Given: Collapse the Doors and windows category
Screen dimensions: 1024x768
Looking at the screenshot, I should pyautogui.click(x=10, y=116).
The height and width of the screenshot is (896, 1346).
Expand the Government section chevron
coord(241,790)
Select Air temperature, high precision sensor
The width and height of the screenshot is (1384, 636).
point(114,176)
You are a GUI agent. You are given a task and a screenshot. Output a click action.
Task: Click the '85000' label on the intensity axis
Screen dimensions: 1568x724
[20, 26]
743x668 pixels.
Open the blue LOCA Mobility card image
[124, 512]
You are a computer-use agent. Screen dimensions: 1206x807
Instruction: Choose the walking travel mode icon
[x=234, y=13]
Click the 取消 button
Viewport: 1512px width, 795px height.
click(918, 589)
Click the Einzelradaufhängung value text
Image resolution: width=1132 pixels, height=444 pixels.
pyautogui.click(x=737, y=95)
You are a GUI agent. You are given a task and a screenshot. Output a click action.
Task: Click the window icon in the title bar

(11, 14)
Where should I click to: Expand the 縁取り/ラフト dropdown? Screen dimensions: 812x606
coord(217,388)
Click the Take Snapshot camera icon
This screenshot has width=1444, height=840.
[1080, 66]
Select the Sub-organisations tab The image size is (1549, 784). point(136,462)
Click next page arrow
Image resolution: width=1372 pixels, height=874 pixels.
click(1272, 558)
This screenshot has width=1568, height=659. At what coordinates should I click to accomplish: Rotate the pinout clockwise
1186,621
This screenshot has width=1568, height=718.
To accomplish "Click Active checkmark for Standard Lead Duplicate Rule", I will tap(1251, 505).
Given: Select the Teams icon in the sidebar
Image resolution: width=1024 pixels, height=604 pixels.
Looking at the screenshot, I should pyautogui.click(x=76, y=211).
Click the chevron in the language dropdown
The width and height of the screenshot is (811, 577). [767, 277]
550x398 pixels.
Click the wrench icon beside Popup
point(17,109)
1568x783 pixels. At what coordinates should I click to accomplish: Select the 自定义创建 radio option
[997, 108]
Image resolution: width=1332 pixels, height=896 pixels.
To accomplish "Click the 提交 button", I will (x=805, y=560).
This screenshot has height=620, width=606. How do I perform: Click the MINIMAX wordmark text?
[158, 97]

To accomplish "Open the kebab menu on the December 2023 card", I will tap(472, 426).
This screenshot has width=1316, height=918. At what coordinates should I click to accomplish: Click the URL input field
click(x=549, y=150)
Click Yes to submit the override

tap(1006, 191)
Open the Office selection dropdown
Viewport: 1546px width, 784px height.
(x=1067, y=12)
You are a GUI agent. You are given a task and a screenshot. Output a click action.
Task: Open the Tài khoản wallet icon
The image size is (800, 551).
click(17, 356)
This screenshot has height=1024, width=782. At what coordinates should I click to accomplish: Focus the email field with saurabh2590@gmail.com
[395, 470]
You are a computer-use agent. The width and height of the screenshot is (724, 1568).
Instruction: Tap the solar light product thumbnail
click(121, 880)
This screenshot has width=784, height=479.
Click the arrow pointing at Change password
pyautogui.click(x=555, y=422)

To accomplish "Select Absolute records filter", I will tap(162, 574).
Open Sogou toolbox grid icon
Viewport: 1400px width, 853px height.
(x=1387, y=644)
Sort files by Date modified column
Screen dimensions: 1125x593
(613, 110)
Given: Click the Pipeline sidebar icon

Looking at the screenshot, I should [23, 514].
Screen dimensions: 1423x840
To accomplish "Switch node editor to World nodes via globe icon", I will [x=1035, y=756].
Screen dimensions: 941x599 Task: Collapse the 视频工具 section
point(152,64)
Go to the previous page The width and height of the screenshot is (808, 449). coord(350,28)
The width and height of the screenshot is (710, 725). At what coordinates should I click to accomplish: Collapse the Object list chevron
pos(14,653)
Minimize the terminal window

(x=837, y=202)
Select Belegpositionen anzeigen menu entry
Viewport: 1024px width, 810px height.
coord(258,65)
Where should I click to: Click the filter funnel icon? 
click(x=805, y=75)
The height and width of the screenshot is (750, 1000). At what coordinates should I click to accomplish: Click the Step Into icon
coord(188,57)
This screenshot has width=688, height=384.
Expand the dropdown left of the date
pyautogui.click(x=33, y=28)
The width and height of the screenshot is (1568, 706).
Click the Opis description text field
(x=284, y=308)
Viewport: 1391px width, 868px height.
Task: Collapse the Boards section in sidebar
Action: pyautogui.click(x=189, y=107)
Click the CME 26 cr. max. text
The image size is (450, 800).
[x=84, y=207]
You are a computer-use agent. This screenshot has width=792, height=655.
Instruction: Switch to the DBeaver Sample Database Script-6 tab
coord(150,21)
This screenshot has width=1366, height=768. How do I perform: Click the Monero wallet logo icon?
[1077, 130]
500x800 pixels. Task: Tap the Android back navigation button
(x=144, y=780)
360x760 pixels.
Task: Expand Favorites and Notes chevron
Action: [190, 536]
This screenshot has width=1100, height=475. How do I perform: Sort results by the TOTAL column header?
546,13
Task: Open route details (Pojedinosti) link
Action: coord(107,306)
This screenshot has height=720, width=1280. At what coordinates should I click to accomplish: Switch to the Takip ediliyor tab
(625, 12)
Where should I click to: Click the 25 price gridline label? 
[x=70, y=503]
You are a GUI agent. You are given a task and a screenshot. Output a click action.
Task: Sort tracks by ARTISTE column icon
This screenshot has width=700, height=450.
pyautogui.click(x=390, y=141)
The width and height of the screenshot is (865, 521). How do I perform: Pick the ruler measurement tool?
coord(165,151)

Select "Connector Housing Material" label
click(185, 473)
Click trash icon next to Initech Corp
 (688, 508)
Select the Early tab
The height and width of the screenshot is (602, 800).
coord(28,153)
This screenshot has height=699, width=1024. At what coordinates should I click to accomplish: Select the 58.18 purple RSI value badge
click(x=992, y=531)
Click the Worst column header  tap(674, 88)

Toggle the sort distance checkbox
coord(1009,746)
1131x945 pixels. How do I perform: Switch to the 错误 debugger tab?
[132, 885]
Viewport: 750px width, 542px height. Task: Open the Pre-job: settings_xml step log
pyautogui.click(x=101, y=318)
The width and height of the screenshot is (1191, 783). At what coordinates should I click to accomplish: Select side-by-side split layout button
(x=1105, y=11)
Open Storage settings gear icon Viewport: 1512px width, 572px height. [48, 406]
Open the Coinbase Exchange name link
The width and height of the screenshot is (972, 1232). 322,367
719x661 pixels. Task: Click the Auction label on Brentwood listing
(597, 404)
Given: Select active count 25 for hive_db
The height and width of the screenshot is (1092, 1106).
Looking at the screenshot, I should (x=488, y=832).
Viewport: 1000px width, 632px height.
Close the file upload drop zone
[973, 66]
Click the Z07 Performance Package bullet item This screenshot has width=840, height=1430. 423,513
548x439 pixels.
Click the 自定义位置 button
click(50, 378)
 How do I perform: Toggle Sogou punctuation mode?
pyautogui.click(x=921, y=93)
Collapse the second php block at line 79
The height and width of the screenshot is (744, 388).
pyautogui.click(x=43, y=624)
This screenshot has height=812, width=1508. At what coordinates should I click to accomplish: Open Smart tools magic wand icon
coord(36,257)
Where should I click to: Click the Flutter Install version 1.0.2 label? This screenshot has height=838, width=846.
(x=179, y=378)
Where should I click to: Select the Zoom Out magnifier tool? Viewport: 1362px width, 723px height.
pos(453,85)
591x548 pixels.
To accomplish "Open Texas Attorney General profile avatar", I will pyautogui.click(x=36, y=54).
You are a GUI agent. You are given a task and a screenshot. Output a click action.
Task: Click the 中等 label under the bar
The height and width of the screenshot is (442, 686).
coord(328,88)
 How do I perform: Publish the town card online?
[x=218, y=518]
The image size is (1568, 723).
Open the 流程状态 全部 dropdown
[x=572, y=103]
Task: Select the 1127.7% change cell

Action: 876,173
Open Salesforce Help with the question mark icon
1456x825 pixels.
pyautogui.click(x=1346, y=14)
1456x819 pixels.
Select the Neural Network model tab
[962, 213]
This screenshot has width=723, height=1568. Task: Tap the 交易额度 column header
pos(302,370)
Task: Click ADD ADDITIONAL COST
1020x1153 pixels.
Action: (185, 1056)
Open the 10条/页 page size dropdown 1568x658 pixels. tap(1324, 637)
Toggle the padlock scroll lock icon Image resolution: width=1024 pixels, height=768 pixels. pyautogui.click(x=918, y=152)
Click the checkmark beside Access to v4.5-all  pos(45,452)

The task → Please pull out every line of the records above that contains the word "field". Letter case counts, so skip lines where it appears only with different capitalization.

Final answer →
This screenshot has width=1316, height=918. At what coordinates should I click to accomplish: Click the URL input field
This screenshot has height=1024, width=782. At what coordinates should I click to accomplish: Focus the email field with saurabh2590@gmail.com
Click the Opis description text field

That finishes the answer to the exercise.